── EXCERPTED RECORDS ──
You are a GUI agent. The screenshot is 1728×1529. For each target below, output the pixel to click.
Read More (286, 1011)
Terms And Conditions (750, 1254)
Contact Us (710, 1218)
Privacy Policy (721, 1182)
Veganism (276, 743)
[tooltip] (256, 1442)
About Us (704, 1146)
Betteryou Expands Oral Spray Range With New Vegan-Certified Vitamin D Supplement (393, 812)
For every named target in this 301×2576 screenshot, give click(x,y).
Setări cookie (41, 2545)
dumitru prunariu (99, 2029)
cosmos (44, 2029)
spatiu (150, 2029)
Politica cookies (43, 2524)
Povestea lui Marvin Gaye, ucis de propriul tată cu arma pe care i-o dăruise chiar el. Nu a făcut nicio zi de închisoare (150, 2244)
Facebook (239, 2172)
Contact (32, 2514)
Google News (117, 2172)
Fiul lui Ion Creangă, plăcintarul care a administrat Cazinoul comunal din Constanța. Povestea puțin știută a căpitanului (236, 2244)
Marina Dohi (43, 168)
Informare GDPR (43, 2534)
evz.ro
───
EXERCISE OBJECTIVE - Your answer should be the records themselves, returned word for word.

ANSWER FOR THIS EXERCISE -
You are a GUI agent. The screenshot is 1728×1529. For each target below, output the pixel to click.
Read More (286, 1011)
Terms And Conditions (750, 1254)
Contact Us (710, 1218)
Privacy Policy (721, 1182)
Veganism (276, 743)
[tooltip] (256, 1442)
About Us (704, 1146)
Betteryou Expands Oral Spray Range With New Vegan-Certified Vitamin D Supplement (393, 812)
For every named target in this 301×2576 screenshot, give click(x,y).
Setări cookie (41, 2545)
dumitru prunariu (99, 2029)
cosmos (44, 2029)
spatiu (150, 2029)
Politica cookies (43, 2524)
Povestea lui Marvin Gaye, ucis de propriul tată cu arma pe care i-o dăruise chiar el. Nu a făcut nicio zi de închisoare (150, 2244)
Facebook (239, 2172)
Contact (32, 2514)
Google News (117, 2172)
Fiul lui Ion Creangă, plăcintarul care a administrat Cazinoul comunal din Constanța. Povestea puțin știută a căpitanului (236, 2244)
Marina Dohi (43, 168)
Informare GDPR (43, 2534)
evz.ro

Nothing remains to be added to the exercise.